Study of the onset and progression of frostbite in tissues and ‘trench-foot’ were conducted to determine the adequate clothing required for servicemen and women. The laboratory mainly focused on the impact ambient temperatures can have in the slow death of foot tissue. One study showed that the standard leather military boot was not sufficient for cold weather service as they were not impermeable to wet grounds and also did not permit an extra layer of socks for heat control. The laboratory tested a new shoe, the L.L Bean shoepac, a sturdier boot with rubber soles and sides and room for more socks. They concluded it had greater last and better heat retention, so recommended it to the army for use in service.

The Fatigue Laboratory and its staff were not limited to studies involving human subjects. An investigation into the use of bats as vectors of incendiary devices was studied by a researcher at the Harvard Fatigue Laboratory; as intel discovered that Japanese civilians would use straw in the roofs of their houses.

== Contributions to exercise physiology ==
The Harvard Fatigue Laboratory is one of the many institutions responsible for the organisation of exercise physiology as a legitimate academic discipline. 20% of the Academic material produced by the laboratory was specifically related to exercise physiology, and another 41% was associated with exercise in some way.

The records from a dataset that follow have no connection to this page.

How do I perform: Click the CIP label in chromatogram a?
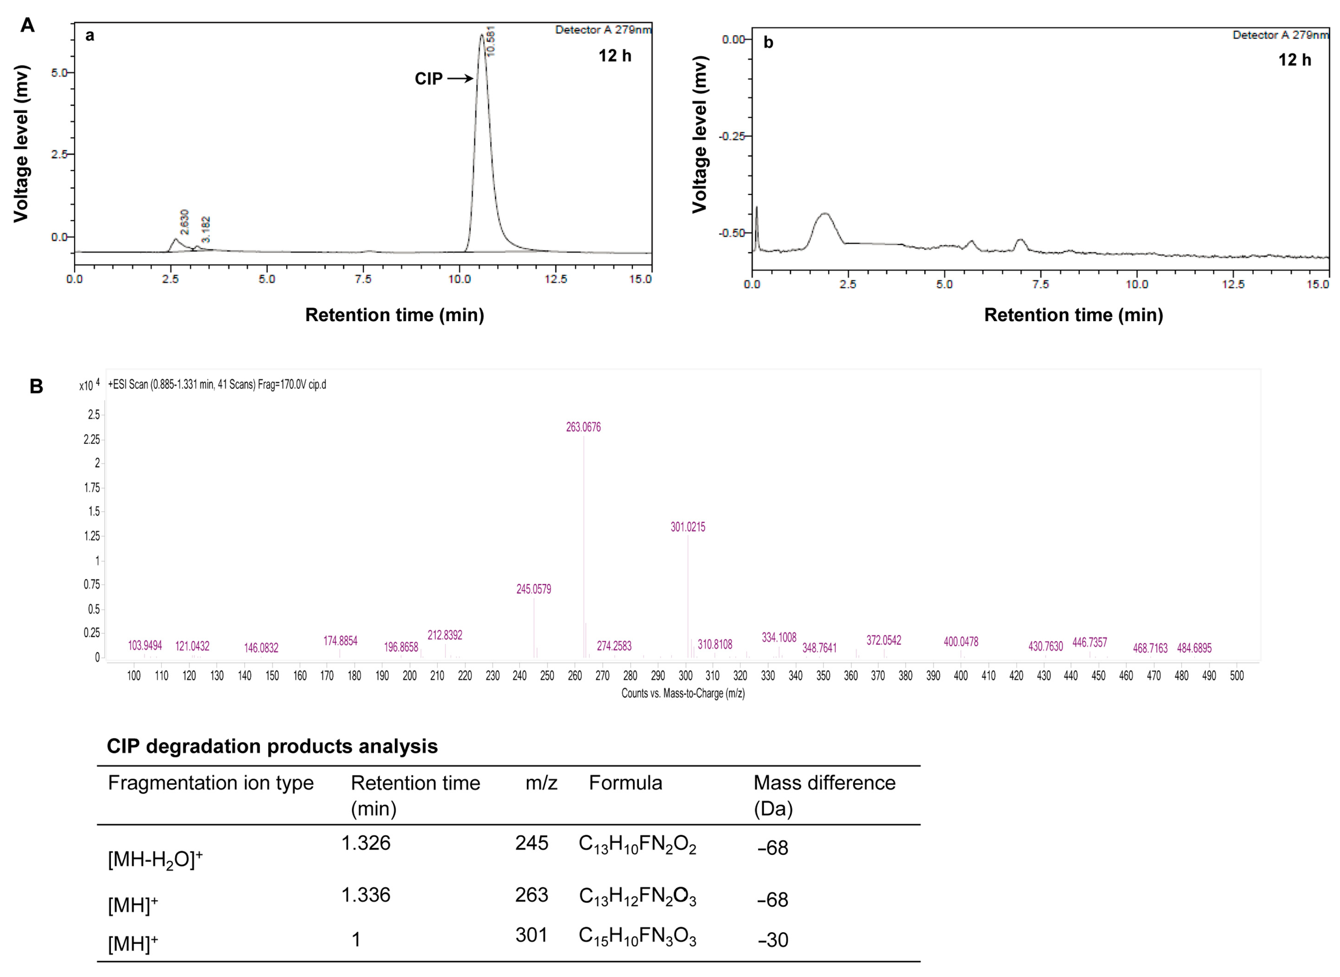click(x=428, y=79)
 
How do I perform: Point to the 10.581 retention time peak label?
click(x=490, y=41)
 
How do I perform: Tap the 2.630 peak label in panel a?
click(x=185, y=222)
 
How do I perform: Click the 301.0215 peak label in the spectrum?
click(x=688, y=527)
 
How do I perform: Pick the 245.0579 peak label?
click(x=533, y=589)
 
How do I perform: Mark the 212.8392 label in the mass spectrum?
click(x=445, y=635)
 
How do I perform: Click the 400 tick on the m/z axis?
click(x=960, y=676)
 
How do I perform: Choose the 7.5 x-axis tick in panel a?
click(x=363, y=279)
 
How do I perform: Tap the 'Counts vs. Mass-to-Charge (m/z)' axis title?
click(x=683, y=693)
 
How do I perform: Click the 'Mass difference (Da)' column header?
click(x=824, y=795)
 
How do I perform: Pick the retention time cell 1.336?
click(x=366, y=895)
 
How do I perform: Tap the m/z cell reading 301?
click(x=531, y=935)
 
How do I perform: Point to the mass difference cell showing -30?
click(x=772, y=940)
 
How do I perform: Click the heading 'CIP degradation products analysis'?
click(x=272, y=747)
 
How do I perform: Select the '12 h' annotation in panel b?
click(x=1294, y=60)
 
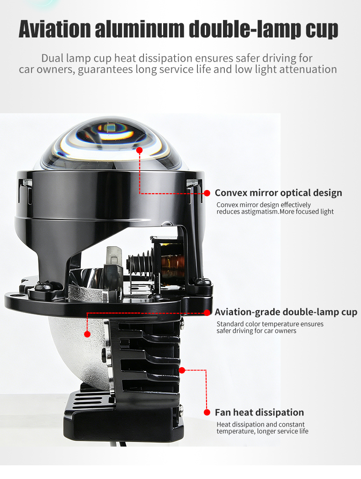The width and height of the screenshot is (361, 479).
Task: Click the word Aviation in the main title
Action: tap(55, 29)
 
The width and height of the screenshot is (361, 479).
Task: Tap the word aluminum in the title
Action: tap(140, 29)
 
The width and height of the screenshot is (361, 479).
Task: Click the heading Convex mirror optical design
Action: tap(278, 193)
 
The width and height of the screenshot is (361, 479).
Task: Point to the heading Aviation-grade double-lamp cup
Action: tap(286, 312)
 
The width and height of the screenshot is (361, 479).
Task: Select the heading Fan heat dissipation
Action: tap(259, 412)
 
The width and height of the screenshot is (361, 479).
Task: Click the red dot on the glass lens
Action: tap(139, 150)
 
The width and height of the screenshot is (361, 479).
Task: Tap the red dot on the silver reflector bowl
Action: tap(87, 334)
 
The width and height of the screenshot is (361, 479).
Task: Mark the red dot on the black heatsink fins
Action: tap(182, 371)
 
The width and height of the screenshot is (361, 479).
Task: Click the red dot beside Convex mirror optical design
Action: tap(207, 193)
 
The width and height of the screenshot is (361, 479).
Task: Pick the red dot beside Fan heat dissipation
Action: tap(207, 412)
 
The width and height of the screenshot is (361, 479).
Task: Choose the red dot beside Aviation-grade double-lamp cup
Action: tap(207, 312)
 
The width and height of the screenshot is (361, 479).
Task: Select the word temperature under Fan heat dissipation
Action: tap(235, 432)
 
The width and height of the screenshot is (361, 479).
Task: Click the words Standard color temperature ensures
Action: tap(270, 324)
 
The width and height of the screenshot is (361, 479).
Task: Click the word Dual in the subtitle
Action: tap(52, 58)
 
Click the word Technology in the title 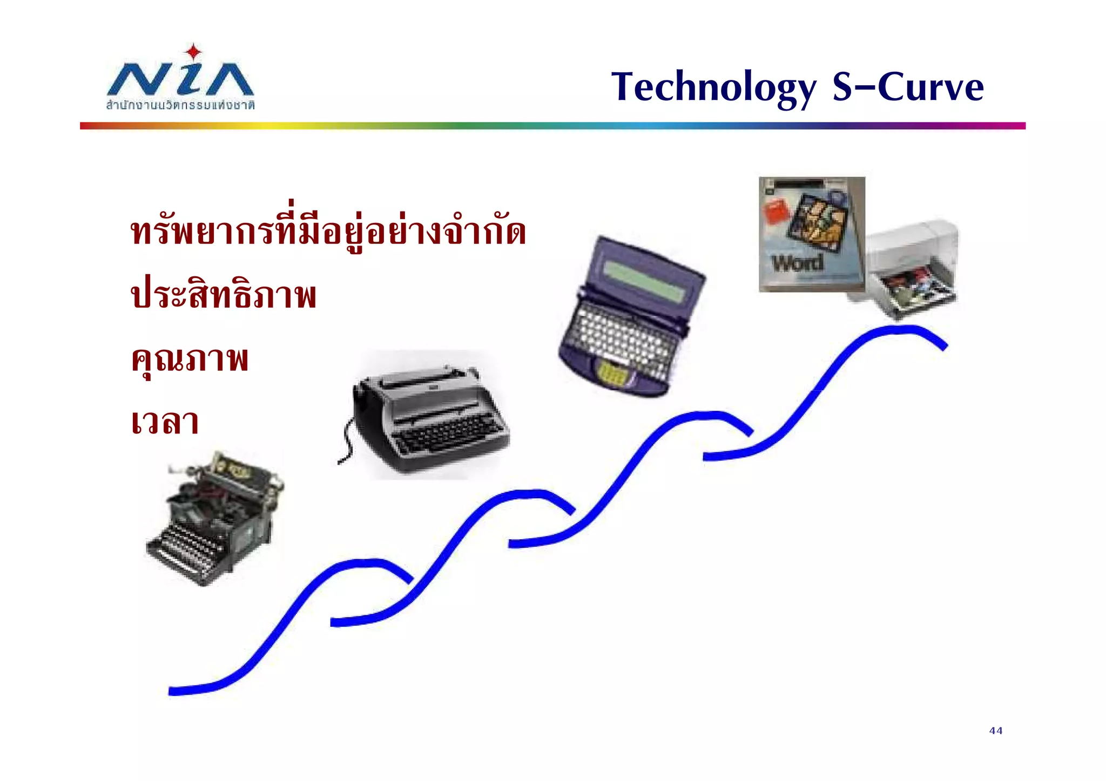point(713,87)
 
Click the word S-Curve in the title point(908,87)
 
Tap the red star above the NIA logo point(193,53)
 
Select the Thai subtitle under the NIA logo point(180,105)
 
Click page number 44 point(996,731)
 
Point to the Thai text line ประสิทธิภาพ point(224,295)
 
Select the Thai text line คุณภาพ point(190,358)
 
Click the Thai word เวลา point(165,422)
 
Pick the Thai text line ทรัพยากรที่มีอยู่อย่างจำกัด point(328,231)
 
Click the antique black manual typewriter point(214,518)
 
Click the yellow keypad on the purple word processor point(611,372)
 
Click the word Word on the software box point(798,263)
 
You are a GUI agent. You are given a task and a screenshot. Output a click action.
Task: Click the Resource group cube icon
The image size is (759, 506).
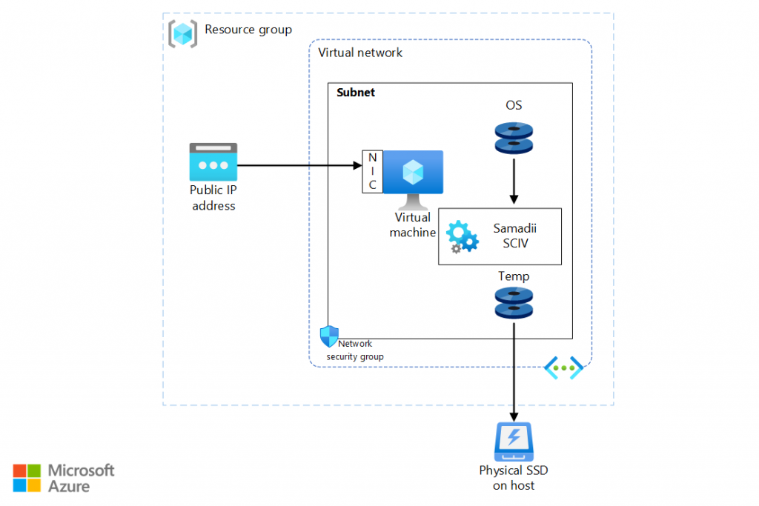point(182,33)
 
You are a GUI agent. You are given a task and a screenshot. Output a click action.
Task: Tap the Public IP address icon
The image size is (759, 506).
point(213,162)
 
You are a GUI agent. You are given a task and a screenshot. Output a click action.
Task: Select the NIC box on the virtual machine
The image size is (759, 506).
point(372,171)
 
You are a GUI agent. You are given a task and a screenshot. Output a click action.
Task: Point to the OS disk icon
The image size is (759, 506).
point(514,139)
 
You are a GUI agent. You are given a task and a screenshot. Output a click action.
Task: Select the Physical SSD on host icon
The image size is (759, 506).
point(514,442)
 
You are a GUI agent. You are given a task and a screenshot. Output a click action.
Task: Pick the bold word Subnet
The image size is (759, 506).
point(356,93)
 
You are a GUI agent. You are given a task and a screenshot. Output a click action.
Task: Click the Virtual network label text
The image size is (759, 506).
point(360,53)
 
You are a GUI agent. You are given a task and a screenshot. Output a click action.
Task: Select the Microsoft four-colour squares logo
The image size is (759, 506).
point(27,478)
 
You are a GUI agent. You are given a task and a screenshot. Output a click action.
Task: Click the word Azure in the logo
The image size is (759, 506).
point(69,486)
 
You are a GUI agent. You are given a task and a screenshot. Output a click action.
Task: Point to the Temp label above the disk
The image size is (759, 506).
point(514,276)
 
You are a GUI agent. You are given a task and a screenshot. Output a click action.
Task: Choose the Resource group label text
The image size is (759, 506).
point(248,30)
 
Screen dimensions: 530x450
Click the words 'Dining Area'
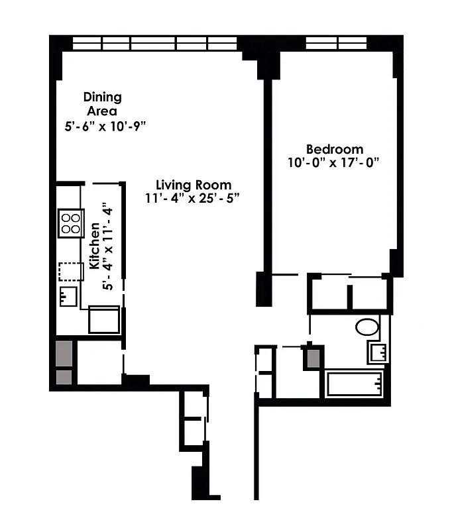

The formation of an academic discipline is outlined by Tipton (1998), and includes the argument that formal courses and PhD research must be undertaken in the field in order for the discipline to separate itself from others. Due to the structure of the Harvard fatigue laboratory, PhD students weren't able to complete research there, so this was described as an impediment to the progression of exercise physiology as a discipline. As no formal courses in exercise physiology were offered to undergraduates from the laboratory, the formation of the academic discipline was left to other institutions. However, the legacy of the Harvard Fatigue Laboratory as a facility that published an enormous amount of literature surrounding the topics of exercise and exercise physiology is one of the compounding factors that started the discipline. When the laboratory was closed in 1947, the researchers who gained experience under Henderson and Dill were employed in other institutions more equipped to propel exercise physiology as a discipline. The laboratory is noted as stimulating the birth of exercise physiology as a result of the staff forming and leading exercise laboratory's all over the nation.

== Closure ==
In 1947, by the decree of the President of Harvard University, James B. Conant closed the Harvard Fatigue Laboratory. Conant wrote to the Dean of the Business school stating that either he finance the Fatigue Laboratory himself, or close it – sources at the time believed that Conant did not think it could have any functional use after the War, so didn't support it. Their model to understand ‘Fatigue’ as an industrial solution to productivity was not thoroughly understood, and it looked as though fatigue was more complex than originally thought. On top of this, the mechanisation of industrial work alleviated the stress and fatigue workers faced during the period. Conant saw this as a reason to disband the scientific progression of the laboratory.

A multitude of compounding factors also played into the closing of the laboratory. The death of L.J. Henderson in 1942 saw Dill take the role of the director, the post-war Harvard University policy that the facility should not seek government funds, the dispersion of staff to other laboratories and sites because of WWII, the belief of Conant that the laboratory should reduce its sociological activities and the lack of harmony between the Medical School dean and the dean that replaced Donham.